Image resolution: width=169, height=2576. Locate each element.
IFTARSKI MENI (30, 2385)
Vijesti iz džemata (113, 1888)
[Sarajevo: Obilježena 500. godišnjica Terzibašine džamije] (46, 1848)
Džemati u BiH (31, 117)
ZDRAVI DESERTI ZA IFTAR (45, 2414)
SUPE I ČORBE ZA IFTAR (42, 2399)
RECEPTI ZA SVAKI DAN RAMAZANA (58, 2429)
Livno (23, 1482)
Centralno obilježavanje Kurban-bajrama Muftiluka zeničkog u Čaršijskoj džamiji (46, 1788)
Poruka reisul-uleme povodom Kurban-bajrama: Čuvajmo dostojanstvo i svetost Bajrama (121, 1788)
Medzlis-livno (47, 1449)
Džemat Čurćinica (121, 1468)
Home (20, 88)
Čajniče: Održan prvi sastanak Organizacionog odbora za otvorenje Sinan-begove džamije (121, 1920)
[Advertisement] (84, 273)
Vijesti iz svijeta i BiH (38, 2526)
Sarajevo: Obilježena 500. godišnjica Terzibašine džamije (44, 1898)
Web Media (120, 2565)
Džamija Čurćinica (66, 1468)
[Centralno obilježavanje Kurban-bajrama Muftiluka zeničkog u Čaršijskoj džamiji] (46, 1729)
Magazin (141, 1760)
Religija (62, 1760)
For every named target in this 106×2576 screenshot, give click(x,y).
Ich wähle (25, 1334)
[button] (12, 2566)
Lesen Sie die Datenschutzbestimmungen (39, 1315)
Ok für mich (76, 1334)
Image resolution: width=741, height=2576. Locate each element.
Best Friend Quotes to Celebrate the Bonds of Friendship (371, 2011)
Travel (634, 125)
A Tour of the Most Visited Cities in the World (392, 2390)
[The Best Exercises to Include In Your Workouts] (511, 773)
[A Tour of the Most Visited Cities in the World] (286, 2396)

--------------------------------

EXERCISE OBJECTIVE |
The records above need to be transcribed in full. Keep every character unchanged.

YOUR RESPONSE |
Image resolution: width=169, height=2576. Locate each element.
IFTARSKI MENI (30, 2385)
Vijesti iz džemata (113, 1888)
[Sarajevo: Obilježena 500. godišnjica Terzibašine džamije] (46, 1848)
Džemati u BiH (31, 117)
ZDRAVI DESERTI ZA IFTAR (45, 2414)
SUPE I ČORBE ZA IFTAR (42, 2399)
RECEPTI ZA SVAKI DAN RAMAZANA (58, 2429)
Livno (23, 1482)
Centralno obilježavanje Kurban-bajrama Muftiluka zeničkog u Čaršijskoj džamiji (46, 1788)
Poruka reisul-uleme povodom Kurban-bajrama: Čuvajmo dostojanstvo i svetost Bajrama (121, 1788)
Medzlis-livno (47, 1449)
Džemat Čurćinica (121, 1468)
Home (20, 88)
Čajniče: Održan prvi sastanak Organizacionog odbora za otvorenje Sinan-begove džamije (121, 1920)
[Advertisement] (84, 273)
Vijesti iz svijeta i BiH (38, 2526)
Sarajevo: Obilježena 500. godišnjica Terzibašine džamije (44, 1898)
Web Media (120, 2565)
Džamija Čurćinica (66, 1468)
[Centralno obilježavanje Kurban-bajrama Muftiluka zeničkog u Čaršijskoj džamiji] (46, 1729)
Magazin (141, 1760)
Religija (62, 1760)
For every named target in this 106×2576 screenshot, give click(x,y).
Ich wähle (25, 1334)
[button] (12, 2566)
Lesen Sie die Datenschutzbestimmungen (39, 1315)
Ok für mich (76, 1334)
Image resolution: width=741, height=2576. Locate each element.
Best Friend Quotes to Celebrate the Bonds of Friendship (371, 2011)
Travel (634, 125)
A Tour of the Most Visited Cities in the World (392, 2390)
[The Best Exercises to Include In Your Workouts] (511, 773)
[A Tour of the Most Visited Cities in the World] (286, 2396)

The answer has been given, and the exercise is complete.